Der 5. Digitale Mittagsimpuls der gemeinsamen Veranstaltungsreihe „Zukunft Prävention“ von Kneipp-Bund e.V., DAMiD e.V. und vdek e. V. beschäftigte sich mit dem aktuell brennenden Thema „Digitale Prävention und Gesundheitsförderung – praxistauglich und wirkungsvoll?“ Durch die Corona-Pandemie hat die Digitalisierung einen großen Schub bekommen, Gesundheits-Apps boomen. Kann es aber mit Hilfe solcher digitalen Präventionsangeboten gelingen, mehr Menschen zu erreichen und diese auf einem gesunden Lebensweg zu begleiten? Oder verschärft die Verlagerung von Gesundheitsförderung in die digitale Welt die gesundheitliche Ungleichheit noch mehr?
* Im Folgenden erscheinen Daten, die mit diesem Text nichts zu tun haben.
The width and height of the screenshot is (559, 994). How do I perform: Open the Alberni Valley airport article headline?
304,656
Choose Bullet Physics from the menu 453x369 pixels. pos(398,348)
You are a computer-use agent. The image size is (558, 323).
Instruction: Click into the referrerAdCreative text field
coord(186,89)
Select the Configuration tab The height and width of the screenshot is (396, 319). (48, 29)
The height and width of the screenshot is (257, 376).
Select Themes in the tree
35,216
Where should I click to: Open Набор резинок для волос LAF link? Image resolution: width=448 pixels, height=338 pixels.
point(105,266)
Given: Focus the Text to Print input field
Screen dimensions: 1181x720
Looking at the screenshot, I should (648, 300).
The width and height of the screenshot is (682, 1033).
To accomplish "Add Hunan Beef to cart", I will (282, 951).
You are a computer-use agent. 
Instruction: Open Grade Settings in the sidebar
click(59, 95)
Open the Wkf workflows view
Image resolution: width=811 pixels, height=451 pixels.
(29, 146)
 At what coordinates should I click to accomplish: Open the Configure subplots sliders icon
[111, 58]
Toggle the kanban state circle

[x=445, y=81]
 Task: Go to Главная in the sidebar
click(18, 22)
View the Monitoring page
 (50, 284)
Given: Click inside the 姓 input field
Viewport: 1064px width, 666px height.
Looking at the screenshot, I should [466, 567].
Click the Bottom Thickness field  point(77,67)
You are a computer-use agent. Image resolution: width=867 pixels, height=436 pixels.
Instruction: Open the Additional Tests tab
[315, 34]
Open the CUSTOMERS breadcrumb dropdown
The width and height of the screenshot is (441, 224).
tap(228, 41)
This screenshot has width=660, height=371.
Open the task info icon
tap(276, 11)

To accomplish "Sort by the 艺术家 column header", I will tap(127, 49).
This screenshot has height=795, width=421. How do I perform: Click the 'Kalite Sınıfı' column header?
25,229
In seinem Fachimpuls gab Prof. Dr. phil. Nico Dragano, Institut für Medizinische Soziologie am Universitätsklinikum Düsseldorf, einen Einblick in den Stand der wissenschaftlichen Forschung zu digitalen Anwendungen in der Prävention. Zwar gibt es digitale Präventionsangebote, die in experimentellen Studien Wirksamkeit gezeigt haben, jedoch auch viele Angebote, die weder theoriebasiert noch evaluiert sind. Grundsätzlich muss zwischen Verhaltensprävention, Sekundärprävention und Frühintervention und Verhältnisprävention unterschieden werden. Motivierende Textnachrichten und kurze Informationen und Anleitungen über Social-Media-Kanäle und Webseiten, Entscheidungshilfen oder eHealth-Interventionen sowie App-basierte Trainings (mHealth) können das Gesundheitsverhalten der Nutzerinnen und Nutzer positiv beeinflussen. Auch online-Screenings und App- oder webbasierte Interventionen bei präklinischen Symptomen, beispielsweise bei Depression, können hilfreich sein. Jedoch braucht es Entscheidungshilfen aus der Politik und eine digitale, prozessorientierte Steuerung, besonders auch im Bereich der betrieblichen Gesundheitsförderung.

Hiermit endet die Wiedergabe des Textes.